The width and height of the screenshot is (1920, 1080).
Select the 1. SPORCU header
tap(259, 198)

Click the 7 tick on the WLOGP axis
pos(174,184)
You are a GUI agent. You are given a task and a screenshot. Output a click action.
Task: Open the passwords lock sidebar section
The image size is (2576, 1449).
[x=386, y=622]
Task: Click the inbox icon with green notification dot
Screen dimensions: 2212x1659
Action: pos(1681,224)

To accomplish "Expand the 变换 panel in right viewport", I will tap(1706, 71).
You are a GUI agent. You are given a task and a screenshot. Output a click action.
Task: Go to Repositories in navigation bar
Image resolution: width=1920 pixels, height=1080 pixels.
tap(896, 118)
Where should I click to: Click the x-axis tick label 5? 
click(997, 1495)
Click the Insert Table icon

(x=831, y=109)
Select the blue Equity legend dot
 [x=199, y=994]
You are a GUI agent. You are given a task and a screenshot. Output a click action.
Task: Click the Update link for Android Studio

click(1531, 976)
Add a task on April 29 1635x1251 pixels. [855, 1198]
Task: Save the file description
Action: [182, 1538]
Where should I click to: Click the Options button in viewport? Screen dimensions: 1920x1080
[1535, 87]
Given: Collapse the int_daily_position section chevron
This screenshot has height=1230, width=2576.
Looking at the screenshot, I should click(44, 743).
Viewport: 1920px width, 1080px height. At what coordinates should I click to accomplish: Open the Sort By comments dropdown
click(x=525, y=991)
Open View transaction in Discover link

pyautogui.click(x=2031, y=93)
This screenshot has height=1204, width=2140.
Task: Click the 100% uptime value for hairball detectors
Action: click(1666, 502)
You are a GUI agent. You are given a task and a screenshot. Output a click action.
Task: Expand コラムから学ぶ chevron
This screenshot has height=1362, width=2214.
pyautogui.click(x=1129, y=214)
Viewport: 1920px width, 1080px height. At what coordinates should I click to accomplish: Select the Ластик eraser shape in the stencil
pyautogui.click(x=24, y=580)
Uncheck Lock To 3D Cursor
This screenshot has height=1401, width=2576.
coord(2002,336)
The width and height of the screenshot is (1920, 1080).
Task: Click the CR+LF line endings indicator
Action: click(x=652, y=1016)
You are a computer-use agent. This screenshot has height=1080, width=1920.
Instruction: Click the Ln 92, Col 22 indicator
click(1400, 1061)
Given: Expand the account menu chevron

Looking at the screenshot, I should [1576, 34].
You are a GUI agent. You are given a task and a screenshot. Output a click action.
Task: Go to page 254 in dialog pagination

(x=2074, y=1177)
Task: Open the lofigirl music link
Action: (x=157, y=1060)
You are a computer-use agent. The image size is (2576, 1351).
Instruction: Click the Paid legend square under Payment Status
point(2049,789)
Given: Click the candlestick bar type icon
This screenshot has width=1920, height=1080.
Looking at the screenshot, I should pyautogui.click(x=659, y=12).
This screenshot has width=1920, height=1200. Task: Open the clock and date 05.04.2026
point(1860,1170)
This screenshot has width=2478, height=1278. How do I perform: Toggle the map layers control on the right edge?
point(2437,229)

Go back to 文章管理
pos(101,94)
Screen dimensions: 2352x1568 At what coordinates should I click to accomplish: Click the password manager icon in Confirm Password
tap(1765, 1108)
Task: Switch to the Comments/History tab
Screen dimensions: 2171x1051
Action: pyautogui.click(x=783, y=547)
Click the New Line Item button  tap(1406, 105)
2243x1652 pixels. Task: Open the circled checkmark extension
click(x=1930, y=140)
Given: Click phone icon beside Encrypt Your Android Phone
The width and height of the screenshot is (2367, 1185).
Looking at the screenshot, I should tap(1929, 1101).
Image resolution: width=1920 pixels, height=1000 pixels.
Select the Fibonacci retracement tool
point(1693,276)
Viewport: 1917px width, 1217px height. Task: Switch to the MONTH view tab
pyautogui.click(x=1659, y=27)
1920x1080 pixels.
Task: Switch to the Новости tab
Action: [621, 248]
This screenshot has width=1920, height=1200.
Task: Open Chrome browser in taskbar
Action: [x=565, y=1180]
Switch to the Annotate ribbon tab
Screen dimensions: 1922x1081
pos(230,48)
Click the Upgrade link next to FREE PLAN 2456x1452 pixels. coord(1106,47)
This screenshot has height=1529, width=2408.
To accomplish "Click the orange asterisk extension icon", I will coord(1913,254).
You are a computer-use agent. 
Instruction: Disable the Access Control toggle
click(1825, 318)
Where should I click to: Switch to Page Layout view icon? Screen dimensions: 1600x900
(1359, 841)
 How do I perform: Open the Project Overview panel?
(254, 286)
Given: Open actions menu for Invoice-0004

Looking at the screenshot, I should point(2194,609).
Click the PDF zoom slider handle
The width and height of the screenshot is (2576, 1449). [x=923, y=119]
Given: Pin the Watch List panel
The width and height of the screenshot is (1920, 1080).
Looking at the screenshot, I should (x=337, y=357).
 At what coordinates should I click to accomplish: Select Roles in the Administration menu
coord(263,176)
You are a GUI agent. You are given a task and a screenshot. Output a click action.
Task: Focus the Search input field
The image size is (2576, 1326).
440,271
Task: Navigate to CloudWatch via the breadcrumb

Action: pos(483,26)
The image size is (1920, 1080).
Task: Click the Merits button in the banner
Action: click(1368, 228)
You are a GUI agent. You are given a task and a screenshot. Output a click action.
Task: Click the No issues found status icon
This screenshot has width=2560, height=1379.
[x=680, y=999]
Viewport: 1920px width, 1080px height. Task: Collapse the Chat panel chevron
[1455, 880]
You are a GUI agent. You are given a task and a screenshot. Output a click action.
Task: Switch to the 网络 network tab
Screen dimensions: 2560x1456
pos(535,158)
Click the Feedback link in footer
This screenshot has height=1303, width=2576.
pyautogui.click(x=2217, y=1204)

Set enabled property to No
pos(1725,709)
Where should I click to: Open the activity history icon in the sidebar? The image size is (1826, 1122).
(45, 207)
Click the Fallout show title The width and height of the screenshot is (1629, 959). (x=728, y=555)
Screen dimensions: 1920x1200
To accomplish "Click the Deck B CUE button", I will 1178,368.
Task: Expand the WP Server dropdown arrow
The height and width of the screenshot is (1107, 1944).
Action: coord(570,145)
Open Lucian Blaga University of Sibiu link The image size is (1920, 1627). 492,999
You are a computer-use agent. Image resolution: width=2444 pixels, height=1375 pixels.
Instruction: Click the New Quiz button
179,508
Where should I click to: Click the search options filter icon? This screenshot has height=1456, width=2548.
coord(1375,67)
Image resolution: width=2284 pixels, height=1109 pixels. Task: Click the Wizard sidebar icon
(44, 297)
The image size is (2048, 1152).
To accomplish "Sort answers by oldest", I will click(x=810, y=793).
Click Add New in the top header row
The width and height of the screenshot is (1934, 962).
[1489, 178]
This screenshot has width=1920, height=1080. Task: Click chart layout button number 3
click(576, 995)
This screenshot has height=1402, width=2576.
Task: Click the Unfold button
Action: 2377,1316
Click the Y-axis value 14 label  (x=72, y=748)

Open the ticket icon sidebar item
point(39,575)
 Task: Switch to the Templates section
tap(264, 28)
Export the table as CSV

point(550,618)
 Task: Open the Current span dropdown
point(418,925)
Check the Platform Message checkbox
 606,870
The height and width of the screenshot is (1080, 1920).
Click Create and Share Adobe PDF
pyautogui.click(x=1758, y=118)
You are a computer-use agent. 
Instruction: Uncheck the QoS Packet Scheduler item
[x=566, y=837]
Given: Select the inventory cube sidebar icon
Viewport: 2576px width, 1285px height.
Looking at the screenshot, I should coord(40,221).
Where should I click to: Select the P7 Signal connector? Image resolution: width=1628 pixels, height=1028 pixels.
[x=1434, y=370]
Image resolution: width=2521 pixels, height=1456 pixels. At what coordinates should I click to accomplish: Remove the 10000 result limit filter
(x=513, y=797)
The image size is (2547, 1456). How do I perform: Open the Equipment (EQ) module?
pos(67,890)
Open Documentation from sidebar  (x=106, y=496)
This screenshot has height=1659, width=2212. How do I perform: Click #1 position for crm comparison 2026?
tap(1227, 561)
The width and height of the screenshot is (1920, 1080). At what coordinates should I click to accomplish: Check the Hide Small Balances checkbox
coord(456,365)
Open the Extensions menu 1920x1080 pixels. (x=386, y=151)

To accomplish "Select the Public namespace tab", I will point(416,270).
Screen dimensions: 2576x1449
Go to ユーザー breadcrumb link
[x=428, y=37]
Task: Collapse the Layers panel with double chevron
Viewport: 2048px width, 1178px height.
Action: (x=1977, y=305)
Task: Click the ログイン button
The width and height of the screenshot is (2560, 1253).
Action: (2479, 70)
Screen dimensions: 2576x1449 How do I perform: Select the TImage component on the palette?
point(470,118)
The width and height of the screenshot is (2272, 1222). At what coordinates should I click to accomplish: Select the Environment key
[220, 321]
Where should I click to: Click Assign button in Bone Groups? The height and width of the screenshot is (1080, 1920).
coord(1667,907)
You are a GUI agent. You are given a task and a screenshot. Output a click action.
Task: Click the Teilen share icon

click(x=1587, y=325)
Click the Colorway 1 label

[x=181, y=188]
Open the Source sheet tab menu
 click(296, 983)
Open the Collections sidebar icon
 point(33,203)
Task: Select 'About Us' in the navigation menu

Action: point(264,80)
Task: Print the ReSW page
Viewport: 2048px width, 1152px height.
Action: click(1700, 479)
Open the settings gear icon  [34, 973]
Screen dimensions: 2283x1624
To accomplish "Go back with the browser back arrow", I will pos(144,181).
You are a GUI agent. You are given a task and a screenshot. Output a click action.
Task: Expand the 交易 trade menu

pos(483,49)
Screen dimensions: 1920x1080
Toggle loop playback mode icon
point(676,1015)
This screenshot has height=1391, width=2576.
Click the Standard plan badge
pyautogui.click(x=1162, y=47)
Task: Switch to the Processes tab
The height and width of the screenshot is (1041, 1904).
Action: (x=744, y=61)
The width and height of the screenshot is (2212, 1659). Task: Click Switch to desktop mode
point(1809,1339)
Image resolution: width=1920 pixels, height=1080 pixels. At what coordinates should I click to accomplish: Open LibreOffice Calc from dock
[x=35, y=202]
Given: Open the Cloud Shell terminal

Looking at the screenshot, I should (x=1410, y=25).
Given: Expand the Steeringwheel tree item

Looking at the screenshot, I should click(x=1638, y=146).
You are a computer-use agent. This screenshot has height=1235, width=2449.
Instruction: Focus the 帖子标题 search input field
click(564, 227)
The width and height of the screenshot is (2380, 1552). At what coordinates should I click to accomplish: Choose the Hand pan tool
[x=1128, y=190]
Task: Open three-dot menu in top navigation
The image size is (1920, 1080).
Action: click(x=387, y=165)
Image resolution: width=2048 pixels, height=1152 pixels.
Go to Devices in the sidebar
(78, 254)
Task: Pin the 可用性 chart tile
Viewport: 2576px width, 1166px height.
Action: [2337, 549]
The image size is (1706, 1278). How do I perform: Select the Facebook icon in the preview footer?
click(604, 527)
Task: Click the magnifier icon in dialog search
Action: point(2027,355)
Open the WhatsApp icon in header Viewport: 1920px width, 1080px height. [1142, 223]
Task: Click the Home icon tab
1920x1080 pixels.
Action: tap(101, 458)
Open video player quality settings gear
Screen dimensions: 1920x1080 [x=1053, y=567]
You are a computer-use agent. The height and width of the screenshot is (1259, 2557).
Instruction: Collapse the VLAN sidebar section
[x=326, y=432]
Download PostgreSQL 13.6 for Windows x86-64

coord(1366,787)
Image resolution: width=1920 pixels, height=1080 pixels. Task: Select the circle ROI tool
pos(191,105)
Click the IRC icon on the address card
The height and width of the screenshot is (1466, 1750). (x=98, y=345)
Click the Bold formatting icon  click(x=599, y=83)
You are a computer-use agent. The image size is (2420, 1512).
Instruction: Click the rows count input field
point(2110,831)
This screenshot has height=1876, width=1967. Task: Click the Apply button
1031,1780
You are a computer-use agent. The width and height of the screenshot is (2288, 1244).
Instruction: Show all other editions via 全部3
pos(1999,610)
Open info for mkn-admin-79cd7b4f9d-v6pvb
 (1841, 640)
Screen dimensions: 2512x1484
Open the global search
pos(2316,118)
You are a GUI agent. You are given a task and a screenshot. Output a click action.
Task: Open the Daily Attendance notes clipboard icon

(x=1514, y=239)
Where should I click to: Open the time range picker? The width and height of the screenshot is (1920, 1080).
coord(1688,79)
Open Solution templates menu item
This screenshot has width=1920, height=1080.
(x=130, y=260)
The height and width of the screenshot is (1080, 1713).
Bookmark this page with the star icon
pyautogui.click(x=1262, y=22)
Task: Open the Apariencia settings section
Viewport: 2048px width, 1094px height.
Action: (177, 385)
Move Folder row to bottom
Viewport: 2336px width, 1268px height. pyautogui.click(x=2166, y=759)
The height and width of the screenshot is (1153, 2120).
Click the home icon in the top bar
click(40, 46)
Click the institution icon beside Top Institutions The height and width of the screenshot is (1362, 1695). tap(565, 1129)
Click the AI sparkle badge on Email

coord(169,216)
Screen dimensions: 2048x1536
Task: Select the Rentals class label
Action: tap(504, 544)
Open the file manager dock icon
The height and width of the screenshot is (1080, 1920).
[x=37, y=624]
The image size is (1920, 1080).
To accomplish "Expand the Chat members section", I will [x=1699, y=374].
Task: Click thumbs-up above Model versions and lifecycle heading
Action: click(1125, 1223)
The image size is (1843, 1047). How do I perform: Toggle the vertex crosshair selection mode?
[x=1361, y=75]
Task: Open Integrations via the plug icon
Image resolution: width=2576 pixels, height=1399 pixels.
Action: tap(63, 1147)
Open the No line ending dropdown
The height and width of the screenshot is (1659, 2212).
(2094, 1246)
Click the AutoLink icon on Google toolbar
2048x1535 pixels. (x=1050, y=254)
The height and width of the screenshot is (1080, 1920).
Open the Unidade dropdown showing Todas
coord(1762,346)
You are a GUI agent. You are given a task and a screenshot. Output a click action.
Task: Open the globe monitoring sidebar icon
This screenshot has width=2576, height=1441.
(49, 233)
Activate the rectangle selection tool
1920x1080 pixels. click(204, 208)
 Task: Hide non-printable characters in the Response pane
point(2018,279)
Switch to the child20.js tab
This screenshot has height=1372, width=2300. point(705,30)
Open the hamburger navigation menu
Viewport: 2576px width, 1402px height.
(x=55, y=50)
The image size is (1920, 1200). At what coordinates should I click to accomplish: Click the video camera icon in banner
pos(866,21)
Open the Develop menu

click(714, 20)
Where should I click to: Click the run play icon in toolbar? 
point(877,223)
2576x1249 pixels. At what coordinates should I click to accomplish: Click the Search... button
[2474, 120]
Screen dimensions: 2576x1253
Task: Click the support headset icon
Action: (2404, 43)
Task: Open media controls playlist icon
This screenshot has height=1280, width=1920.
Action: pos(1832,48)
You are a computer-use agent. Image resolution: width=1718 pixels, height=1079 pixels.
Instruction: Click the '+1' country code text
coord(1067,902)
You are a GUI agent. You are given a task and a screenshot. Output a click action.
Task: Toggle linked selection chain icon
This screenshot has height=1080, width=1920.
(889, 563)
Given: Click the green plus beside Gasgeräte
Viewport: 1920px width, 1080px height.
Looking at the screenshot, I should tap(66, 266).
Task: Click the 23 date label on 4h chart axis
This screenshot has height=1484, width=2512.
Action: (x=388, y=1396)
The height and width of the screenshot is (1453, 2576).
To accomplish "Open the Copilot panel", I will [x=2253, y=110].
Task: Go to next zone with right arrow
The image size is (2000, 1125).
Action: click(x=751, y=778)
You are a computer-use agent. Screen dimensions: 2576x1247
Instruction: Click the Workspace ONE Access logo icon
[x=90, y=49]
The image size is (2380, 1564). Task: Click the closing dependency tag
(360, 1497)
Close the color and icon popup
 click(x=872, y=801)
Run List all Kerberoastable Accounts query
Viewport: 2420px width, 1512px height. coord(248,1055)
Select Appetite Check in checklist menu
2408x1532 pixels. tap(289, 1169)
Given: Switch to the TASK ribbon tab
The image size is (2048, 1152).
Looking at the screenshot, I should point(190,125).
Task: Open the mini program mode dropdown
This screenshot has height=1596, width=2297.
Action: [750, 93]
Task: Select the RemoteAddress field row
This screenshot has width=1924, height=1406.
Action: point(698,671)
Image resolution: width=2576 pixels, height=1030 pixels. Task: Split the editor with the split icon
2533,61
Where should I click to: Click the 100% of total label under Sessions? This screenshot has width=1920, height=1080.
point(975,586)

---+---

Exercise:
Only the lines above from the line with "Go back to 文章管理" to the line with "Image resolution: width=1920 pixels, height=1000", those two lines included, should be reproduced exactly.

Written response:
Go back to 文章管理
pos(101,94)
Screen dimensions: 2352x1568 At what coordinates should I click to accomplish: Click the password manager icon in Confirm Password
tap(1765, 1108)
Task: Switch to the Comments/History tab
Screen dimensions: 2171x1051
Action: pyautogui.click(x=783, y=547)
Click the New Line Item button  tap(1406, 105)
2243x1652 pixels. Task: Open the circled checkmark extension
click(x=1930, y=140)
Given: Click phone icon beside Encrypt Your Android Phone
The width and height of the screenshot is (2367, 1185).
Looking at the screenshot, I should tap(1929, 1101).
Image resolution: width=1920 pixels, height=1000 pixels.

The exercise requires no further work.